## EXERCISE
Reproduce the stretch of the passage on United Fruit from "A succession of" through "met with violence.", changing "dictators" to "strongmen".
>> START EXCERPT TO READ
A succession of tinsel-bedecked dictators ran the various banana republics, each earning great profits from their support of United Fruit. Uncooperative leaders were toppled in United Fruit-backed coups, often aided and abetted by U.S. military force sent to “protect” resident Americans.  Labor disputes were met with violence.    

The most infamous such occurrence was la matanza de las bananeras, the Banana Massacre, in Colombia in 1928. 

The Banana Massacre occurred when a wave of strikes hit the United Fruit plantations just before Christmas. Workers demanded written contracts, eight-hour work days, six-day work weeks and the elimination of food rationing by the company. 
 

A typical United Fruit laborer in 1928

The Colombian military intervened in several places, most notably in the town of Cienaga, where it machine-gunned some 3,000 protestors, declaring them rebels and Communists. Although United Fruit always denied calling out the troops, the troops clearly acted to protect United Fruit’s corporate interests. After the Banana Massacre, Colombia became and has remained a particularly unstable nation.  

La Violencia has ebbed and flowed over the country for the better part of a century, sometimes involving produce, other times coffee, and more latterly cocaine production.
>> END EXCERPT TO READ
>> START DATASET EXTRACT
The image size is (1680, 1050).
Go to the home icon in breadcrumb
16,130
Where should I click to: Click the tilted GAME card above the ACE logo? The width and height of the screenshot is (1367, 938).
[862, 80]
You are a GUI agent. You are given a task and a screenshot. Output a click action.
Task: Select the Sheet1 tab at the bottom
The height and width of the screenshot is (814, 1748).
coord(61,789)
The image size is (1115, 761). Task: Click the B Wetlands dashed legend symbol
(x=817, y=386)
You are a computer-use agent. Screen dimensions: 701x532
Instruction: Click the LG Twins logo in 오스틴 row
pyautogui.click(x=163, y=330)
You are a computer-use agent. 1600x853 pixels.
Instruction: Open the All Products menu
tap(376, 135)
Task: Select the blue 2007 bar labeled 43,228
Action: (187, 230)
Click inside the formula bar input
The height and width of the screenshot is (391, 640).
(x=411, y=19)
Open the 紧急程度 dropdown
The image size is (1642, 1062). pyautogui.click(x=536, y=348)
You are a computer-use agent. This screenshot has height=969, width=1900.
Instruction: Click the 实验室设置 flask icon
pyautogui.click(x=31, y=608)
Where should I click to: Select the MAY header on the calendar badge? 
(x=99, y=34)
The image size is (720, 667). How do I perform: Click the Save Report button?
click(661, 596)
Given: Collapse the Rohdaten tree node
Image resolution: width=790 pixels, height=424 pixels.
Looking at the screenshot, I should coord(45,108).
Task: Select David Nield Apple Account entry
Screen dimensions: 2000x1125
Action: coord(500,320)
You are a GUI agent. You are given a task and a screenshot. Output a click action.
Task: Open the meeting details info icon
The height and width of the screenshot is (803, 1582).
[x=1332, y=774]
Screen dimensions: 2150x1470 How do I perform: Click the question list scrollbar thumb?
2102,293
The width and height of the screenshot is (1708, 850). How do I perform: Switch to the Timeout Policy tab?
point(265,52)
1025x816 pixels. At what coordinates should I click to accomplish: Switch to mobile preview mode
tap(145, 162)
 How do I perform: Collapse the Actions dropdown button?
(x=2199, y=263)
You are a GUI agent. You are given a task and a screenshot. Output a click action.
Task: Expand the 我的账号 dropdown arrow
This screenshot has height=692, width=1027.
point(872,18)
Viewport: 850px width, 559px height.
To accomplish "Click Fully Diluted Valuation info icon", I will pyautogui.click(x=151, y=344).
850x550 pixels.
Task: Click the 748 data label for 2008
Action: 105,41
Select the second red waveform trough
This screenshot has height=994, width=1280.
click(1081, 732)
>> END DATASET EXTRACT
## COMPLETE OUTPUT
A succession of tinsel-bedecked strongmen ran the various banana republics, each earning great profits from their support of United Fruit. Uncooperative leaders were toppled in United Fruit-backed coups, often aided and abetted by U.S. military force sent to “protect” resident Americans.  Labor disputes were met with violence.